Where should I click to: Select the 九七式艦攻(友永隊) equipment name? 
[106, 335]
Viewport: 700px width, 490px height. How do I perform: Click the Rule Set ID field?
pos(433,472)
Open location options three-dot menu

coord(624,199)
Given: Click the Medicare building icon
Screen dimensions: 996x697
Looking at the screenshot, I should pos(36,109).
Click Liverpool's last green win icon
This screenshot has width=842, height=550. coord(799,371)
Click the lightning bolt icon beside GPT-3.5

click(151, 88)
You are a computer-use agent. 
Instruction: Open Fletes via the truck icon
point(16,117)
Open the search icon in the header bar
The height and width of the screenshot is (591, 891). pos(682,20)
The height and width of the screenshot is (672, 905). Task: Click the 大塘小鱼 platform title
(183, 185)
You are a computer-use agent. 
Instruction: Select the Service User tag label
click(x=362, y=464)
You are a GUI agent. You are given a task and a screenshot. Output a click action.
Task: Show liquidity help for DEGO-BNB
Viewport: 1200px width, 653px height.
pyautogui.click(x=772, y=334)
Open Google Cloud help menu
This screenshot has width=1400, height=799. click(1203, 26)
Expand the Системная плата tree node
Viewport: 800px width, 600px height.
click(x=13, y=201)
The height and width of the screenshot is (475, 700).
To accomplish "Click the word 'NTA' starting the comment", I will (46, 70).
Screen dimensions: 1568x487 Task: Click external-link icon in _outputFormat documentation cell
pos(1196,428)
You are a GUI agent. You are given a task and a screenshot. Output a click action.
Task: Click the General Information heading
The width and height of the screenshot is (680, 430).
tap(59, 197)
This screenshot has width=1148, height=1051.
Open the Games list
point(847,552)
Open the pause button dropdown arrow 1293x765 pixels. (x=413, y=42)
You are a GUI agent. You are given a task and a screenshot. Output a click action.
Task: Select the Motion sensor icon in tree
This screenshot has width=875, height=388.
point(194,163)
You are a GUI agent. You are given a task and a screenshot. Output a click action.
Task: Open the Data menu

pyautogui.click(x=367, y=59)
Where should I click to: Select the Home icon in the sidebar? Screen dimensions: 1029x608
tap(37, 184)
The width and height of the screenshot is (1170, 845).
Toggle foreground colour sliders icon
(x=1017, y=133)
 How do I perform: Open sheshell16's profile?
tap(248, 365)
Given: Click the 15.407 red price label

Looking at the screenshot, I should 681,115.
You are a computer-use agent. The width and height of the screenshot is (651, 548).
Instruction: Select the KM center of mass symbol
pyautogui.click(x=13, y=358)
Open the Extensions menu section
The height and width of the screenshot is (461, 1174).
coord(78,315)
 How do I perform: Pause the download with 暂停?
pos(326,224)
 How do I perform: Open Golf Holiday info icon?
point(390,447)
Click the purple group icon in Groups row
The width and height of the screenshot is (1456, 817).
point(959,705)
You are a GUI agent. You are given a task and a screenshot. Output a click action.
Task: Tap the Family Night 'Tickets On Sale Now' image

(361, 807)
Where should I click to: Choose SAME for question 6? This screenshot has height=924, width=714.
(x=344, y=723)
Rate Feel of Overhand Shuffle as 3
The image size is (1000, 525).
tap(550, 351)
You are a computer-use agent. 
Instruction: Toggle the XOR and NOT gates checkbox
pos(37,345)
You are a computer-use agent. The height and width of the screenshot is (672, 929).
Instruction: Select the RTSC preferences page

PROBLEM REQUIREMENTS
Print only what lies in the material above starting at the line with "Task: Select the Motion sensor icon in tree" and ending at the line with "You are a computer-use agent. The width", every line exactly as given.

RESPONSE TO THIS TASK
Task: Select the Motion sensor icon in tree
This screenshot has width=875, height=388.
point(194,163)
You are a GUI agent. You are given a task and a screenshot. Output a click action.
Task: Open the Data menu

pyautogui.click(x=367, y=59)
Where should I click to: Select the Home icon in the sidebar? Screen dimensions: 1029x608
tap(37, 184)
The width and height of the screenshot is (1170, 845).
Toggle foreground colour sliders icon
(x=1017, y=133)
 How do I perform: Open sheshell16's profile?
tap(248, 365)
Given: Click the 15.407 red price label

Looking at the screenshot, I should 681,115.
You are a computer-use agent. The width and height of the screenshot is (651, 548).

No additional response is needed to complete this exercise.